• INSTRUCTIONS TO FOLLOW:
All records should be written out again exactly.

Collected data
Content starts

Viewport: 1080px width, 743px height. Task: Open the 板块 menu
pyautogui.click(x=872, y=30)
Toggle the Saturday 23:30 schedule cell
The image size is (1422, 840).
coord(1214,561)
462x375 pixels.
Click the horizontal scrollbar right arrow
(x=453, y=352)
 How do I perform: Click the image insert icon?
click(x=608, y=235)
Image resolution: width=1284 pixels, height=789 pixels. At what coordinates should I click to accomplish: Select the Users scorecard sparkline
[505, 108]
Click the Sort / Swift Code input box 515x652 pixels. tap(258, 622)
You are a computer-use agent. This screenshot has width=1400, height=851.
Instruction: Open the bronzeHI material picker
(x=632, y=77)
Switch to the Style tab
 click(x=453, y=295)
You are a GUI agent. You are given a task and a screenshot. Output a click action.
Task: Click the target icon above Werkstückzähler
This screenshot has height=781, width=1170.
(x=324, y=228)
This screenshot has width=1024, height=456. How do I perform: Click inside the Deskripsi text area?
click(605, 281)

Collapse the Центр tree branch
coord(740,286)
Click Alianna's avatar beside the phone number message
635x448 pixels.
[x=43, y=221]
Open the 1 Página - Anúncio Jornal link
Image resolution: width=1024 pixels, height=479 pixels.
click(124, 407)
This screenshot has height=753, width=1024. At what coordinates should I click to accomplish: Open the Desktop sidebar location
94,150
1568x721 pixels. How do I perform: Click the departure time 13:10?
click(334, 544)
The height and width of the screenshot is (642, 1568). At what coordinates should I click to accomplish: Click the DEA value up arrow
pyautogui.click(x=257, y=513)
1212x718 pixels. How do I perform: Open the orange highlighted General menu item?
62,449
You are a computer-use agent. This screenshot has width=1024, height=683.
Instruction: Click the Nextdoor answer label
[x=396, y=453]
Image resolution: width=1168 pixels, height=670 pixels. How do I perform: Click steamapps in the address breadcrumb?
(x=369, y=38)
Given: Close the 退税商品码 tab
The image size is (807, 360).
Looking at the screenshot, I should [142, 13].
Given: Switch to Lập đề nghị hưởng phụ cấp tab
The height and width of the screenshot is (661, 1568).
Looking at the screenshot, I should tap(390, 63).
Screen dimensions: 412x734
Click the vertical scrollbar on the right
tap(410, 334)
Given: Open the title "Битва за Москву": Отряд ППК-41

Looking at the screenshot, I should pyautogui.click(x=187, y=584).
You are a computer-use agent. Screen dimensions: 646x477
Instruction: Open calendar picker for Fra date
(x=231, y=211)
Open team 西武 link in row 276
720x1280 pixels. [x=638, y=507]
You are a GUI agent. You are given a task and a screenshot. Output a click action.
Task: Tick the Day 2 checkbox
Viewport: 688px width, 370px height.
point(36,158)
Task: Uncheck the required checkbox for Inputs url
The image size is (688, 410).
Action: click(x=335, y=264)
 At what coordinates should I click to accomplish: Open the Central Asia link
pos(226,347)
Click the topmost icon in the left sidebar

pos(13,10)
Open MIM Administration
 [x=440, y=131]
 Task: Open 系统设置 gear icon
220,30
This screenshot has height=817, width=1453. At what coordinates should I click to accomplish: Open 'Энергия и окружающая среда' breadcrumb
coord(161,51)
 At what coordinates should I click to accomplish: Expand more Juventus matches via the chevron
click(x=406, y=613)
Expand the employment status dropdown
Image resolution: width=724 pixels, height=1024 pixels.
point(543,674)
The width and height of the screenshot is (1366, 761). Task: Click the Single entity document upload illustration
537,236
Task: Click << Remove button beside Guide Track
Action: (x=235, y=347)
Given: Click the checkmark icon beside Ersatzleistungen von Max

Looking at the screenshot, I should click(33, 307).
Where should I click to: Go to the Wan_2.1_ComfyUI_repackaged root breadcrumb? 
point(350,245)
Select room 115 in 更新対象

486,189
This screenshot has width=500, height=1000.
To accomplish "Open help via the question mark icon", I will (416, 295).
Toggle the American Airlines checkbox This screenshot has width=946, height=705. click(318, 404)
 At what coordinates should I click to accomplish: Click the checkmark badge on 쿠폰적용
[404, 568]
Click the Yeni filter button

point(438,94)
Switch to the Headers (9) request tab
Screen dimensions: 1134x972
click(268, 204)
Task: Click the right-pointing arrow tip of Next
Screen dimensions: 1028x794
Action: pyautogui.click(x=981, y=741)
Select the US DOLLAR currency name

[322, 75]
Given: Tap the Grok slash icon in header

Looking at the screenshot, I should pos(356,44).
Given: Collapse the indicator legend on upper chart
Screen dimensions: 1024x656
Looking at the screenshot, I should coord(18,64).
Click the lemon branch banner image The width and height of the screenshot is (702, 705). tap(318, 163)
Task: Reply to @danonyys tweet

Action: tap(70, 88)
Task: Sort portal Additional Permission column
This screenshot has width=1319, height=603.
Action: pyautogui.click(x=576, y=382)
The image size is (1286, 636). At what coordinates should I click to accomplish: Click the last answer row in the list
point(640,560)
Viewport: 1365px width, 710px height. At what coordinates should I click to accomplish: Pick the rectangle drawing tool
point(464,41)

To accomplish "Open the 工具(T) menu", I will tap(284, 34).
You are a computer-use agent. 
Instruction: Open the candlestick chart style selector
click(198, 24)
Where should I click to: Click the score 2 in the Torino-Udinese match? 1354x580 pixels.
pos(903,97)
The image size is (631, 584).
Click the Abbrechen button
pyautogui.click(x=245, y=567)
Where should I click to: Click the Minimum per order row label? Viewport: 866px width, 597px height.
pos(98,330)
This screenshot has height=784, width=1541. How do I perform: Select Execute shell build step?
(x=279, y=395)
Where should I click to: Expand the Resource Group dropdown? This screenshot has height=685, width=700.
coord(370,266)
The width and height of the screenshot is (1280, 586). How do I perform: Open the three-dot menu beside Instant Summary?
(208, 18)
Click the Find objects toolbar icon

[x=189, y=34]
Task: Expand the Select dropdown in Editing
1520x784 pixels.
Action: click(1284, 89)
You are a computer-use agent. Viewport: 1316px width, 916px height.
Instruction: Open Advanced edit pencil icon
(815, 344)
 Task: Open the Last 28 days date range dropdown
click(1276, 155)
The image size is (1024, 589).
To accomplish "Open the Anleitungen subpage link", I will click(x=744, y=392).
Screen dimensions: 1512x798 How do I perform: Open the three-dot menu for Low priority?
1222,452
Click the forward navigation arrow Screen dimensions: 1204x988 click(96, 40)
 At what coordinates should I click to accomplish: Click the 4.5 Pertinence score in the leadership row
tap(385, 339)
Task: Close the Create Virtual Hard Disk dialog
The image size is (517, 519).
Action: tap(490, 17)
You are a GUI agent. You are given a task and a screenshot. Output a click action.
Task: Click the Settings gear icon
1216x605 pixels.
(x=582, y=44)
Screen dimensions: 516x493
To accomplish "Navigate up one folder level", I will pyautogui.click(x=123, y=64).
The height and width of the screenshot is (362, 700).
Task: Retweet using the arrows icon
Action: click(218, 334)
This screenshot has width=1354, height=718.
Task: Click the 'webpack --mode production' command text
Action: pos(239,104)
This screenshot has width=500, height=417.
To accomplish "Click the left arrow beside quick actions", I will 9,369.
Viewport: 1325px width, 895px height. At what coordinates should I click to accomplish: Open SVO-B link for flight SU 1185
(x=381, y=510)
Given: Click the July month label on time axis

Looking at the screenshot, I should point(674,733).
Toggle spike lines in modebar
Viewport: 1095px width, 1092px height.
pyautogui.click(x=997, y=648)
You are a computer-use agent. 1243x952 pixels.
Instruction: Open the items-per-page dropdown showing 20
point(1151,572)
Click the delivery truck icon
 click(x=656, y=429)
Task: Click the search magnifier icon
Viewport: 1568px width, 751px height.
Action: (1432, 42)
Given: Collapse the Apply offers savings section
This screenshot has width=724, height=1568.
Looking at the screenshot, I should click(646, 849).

Content ends

• ANSWER TO THIS PROBLEM:
Viewport: 1080px width, 743px height. Task: Open the 板块 menu
pyautogui.click(x=872, y=30)
Toggle the Saturday 23:30 schedule cell
The image size is (1422, 840).
coord(1214,561)
462x375 pixels.
Click the horizontal scrollbar right arrow
(x=453, y=352)
 How do I perform: Click the image insert icon?
click(x=608, y=235)
Image resolution: width=1284 pixels, height=789 pixels. At what coordinates should I click to accomplish: Select the Users scorecard sparkline
[505, 108]
Click the Sort / Swift Code input box 515x652 pixels. tap(258, 622)
You are a computer-use agent. This screenshot has width=1400, height=851.
Instruction: Open the bronzeHI material picker
(x=632, y=77)
Switch to the Style tab
 click(x=453, y=295)
You are a GUI agent. You are given a task and a screenshot. Output a click action.
Task: Click the target icon above Werkstückzähler
This screenshot has height=781, width=1170.
(x=324, y=228)
This screenshot has width=1024, height=456. How do I perform: Click inside the Deskripsi text area?
click(605, 281)

Collapse the Центр tree branch
coord(740,286)
Click Alianna's avatar beside the phone number message
635x448 pixels.
[x=43, y=221]
Open the 1 Página - Anúncio Jornal link
Image resolution: width=1024 pixels, height=479 pixels.
click(124, 407)
This screenshot has height=753, width=1024. At what coordinates should I click to accomplish: Open the Desktop sidebar location
94,150
1568x721 pixels. How do I perform: Click the departure time 13:10?
click(334, 544)
The height and width of the screenshot is (642, 1568). At what coordinates should I click to accomplish: Click the DEA value up arrow
pyautogui.click(x=257, y=513)
1212x718 pixels. How do I perform: Open the orange highlighted General menu item?
62,449
You are a computer-use agent. This screenshot has width=1024, height=683.
Instruction: Click the Nextdoor answer label
[x=396, y=453]
Image resolution: width=1168 pixels, height=670 pixels. How do I perform: Click steamapps in the address breadcrumb?
(x=369, y=38)
Given: Close the 退税商品码 tab
The image size is (807, 360).
Looking at the screenshot, I should [142, 13].
Given: Switch to Lập đề nghị hưởng phụ cấp tab
The height and width of the screenshot is (661, 1568).
Looking at the screenshot, I should tap(390, 63).
Screen dimensions: 412x734
Click the vertical scrollbar on the right
tap(410, 334)
Given: Open the title "Битва за Москву": Отряд ППК-41

Looking at the screenshot, I should pyautogui.click(x=187, y=584).
You are a computer-use agent. Screen dimensions: 646x477
Instruction: Open calendar picker for Fra date
(x=231, y=211)
Open team 西武 link in row 276
720x1280 pixels. [x=638, y=507]
You are a GUI agent. You are given a task and a screenshot. Output a click action.
Task: Tick the Day 2 checkbox
Viewport: 688px width, 370px height.
point(36,158)
Task: Uncheck the required checkbox for Inputs url
The image size is (688, 410).
Action: click(x=335, y=264)
 At what coordinates should I click to accomplish: Open the Central Asia link
pos(226,347)
Click the topmost icon in the left sidebar

pos(13,10)
Open MIM Administration
 [x=440, y=131]
 Task: Open 系统设置 gear icon
220,30
This screenshot has height=817, width=1453. At what coordinates should I click to accomplish: Open 'Энергия и окружающая среда' breadcrumb
coord(161,51)
 At what coordinates should I click to accomplish: Expand more Juventus matches via the chevron
click(x=406, y=613)
Expand the employment status dropdown
Image resolution: width=724 pixels, height=1024 pixels.
point(543,674)
The width and height of the screenshot is (1366, 761). Task: Click the Single entity document upload illustration
537,236
Task: Click << Remove button beside Guide Track
Action: (x=235, y=347)
Given: Click the checkmark icon beside Ersatzleistungen von Max

Looking at the screenshot, I should click(33, 307).
Where should I click to: Go to the Wan_2.1_ComfyUI_repackaged root breadcrumb? 
point(350,245)
Select room 115 in 更新対象

486,189
This screenshot has width=500, height=1000.
To accomplish "Open help via the question mark icon", I will (416, 295).
Toggle the American Airlines checkbox This screenshot has width=946, height=705. click(318, 404)
 At what coordinates should I click to accomplish: Click the checkmark badge on 쿠폰적용
[404, 568]
Click the Yeni filter button

point(438,94)
Switch to the Headers (9) request tab
Screen dimensions: 1134x972
click(268, 204)
Task: Click the right-pointing arrow tip of Next
Screen dimensions: 1028x794
Action: pyautogui.click(x=981, y=741)
Select the US DOLLAR currency name

[322, 75]
Given: Tap the Grok slash icon in header

Looking at the screenshot, I should pos(356,44).
Given: Collapse the indicator legend on upper chart
Screen dimensions: 1024x656
Looking at the screenshot, I should coord(18,64).
Click the lemon branch banner image The width and height of the screenshot is (702, 705). tap(318, 163)
Task: Reply to @danonyys tweet

Action: tap(70, 88)
Task: Sort portal Additional Permission column
This screenshot has width=1319, height=603.
Action: pyautogui.click(x=576, y=382)
The image size is (1286, 636). At what coordinates should I click to accomplish: Click the last answer row in the list
point(640,560)
Viewport: 1365px width, 710px height. At what coordinates should I click to accomplish: Pick the rectangle drawing tool
point(464,41)

To accomplish "Open the 工具(T) menu", I will tap(284, 34).
You are a computer-use agent. 
Instruction: Open the candlestick chart style selector
click(198, 24)
Where should I click to: Click the score 2 in the Torino-Udinese match? 1354x580 pixels.
pos(903,97)
The image size is (631, 584).
Click the Abbrechen button
pyautogui.click(x=245, y=567)
Where should I click to: Click the Minimum per order row label? Viewport: 866px width, 597px height.
pos(98,330)
This screenshot has height=784, width=1541. How do I perform: Select Execute shell build step?
(x=279, y=395)
Where should I click to: Expand the Resource Group dropdown? This screenshot has height=685, width=700.
coord(370,266)
The width and height of the screenshot is (1280, 586). How do I perform: Open the three-dot menu beside Instant Summary?
(208, 18)
Click the Find objects toolbar icon

[x=189, y=34]
Task: Expand the Select dropdown in Editing
1520x784 pixels.
Action: click(1284, 89)
You are a computer-use agent. Viewport: 1316px width, 916px height.
Instruction: Open Advanced edit pencil icon
(815, 344)
 Task: Open the Last 28 days date range dropdown
click(1276, 155)
The image size is (1024, 589).
To accomplish "Open the Anleitungen subpage link", I will click(x=744, y=392).
Screen dimensions: 1512x798 How do I perform: Open the three-dot menu for Low priority?
1222,452
Click the forward navigation arrow Screen dimensions: 1204x988 click(96, 40)
 At what coordinates should I click to accomplish: Click the 4.5 Pertinence score in the leadership row
tap(385, 339)
Task: Close the Create Virtual Hard Disk dialog
The image size is (517, 519).
Action: tap(490, 17)
You are a GUI agent. You are given a task and a screenshot. Output a click action.
Task: Click the Settings gear icon
1216x605 pixels.
(x=582, y=44)
Screen dimensions: 516x493
To accomplish "Navigate up one folder level", I will pyautogui.click(x=123, y=64).
The height and width of the screenshot is (362, 700).
Task: Retweet using the arrows icon
Action: click(218, 334)
This screenshot has width=1354, height=718.
Task: Click the 'webpack --mode production' command text
Action: pos(239,104)
This screenshot has width=500, height=417.
To accomplish "Click the left arrow beside quick actions", I will 9,369.
Viewport: 1325px width, 895px height. At what coordinates should I click to accomplish: Open SVO-B link for flight SU 1185
(x=381, y=510)
Given: Click the July month label on time axis

Looking at the screenshot, I should point(674,733).
Toggle spike lines in modebar
Viewport: 1095px width, 1092px height.
pyautogui.click(x=997, y=648)
You are a computer-use agent. 1243x952 pixels.
Instruction: Open the items-per-page dropdown showing 20
point(1151,572)
Click the delivery truck icon
 click(x=656, y=429)
Task: Click the search magnifier icon
Viewport: 1568px width, 751px height.
Action: (1432, 42)
Given: Collapse the Apply offers savings section
This screenshot has width=724, height=1568.
Looking at the screenshot, I should click(646, 849).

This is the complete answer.